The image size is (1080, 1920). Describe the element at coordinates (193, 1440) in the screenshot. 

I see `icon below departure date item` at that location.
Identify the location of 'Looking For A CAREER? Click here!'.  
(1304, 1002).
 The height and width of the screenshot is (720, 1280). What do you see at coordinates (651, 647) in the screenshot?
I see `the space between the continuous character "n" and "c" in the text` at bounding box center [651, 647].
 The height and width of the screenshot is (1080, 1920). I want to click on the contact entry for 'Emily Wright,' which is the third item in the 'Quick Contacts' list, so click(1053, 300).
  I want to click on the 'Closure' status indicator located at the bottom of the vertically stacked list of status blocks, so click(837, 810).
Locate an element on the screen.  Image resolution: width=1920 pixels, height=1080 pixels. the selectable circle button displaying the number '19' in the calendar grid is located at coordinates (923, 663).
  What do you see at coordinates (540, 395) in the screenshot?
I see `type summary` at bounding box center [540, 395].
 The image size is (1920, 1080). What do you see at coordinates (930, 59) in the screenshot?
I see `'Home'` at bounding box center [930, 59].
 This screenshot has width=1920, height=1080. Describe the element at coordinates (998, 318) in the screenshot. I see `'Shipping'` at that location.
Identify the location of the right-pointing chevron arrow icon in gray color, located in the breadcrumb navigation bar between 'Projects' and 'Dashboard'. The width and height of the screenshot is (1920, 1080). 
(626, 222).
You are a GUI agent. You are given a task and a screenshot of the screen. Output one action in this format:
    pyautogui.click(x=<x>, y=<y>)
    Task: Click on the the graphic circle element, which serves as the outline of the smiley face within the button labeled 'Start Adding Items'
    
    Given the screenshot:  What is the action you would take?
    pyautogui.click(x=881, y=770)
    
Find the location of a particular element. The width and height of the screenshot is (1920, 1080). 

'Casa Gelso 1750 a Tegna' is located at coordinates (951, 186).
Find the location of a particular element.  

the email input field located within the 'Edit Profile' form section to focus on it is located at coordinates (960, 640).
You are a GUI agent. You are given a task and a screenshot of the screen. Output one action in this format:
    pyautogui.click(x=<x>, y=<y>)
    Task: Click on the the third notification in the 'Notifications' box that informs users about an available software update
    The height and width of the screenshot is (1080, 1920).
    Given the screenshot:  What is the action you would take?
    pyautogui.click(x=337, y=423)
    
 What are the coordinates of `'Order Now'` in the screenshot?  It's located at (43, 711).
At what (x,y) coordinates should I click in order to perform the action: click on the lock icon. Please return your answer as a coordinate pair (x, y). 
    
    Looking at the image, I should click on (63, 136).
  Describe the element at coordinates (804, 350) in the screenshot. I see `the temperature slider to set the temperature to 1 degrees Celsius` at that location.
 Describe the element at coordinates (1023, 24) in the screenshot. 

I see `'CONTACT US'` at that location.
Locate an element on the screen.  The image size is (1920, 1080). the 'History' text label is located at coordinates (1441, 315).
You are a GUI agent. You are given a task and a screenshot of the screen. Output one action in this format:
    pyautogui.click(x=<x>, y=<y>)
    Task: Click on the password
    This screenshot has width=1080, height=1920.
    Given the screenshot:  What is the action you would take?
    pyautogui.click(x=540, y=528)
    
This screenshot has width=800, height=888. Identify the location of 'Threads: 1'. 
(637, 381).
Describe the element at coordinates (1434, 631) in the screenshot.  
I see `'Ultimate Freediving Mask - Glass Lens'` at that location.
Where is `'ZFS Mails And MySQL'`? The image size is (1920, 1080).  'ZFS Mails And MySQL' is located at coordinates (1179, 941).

****************

**Aim**
Can you rewrite the records starting at the line containing "Identify the location of the" and ending at the line containing "(626, 222).", with the request kept unchanged and each coordinate in the answer multiplied by 1.4 and rounded to a whole number, halves rounded up? Give only those lines.

**Solved exercise**
Identify the location of the right-pointing chevron arrow icon in gray color, located in the breadcrumb navigation bar between 'Projects' and 'Dashboard'. The width and height of the screenshot is (1920, 1080). 
(876, 311).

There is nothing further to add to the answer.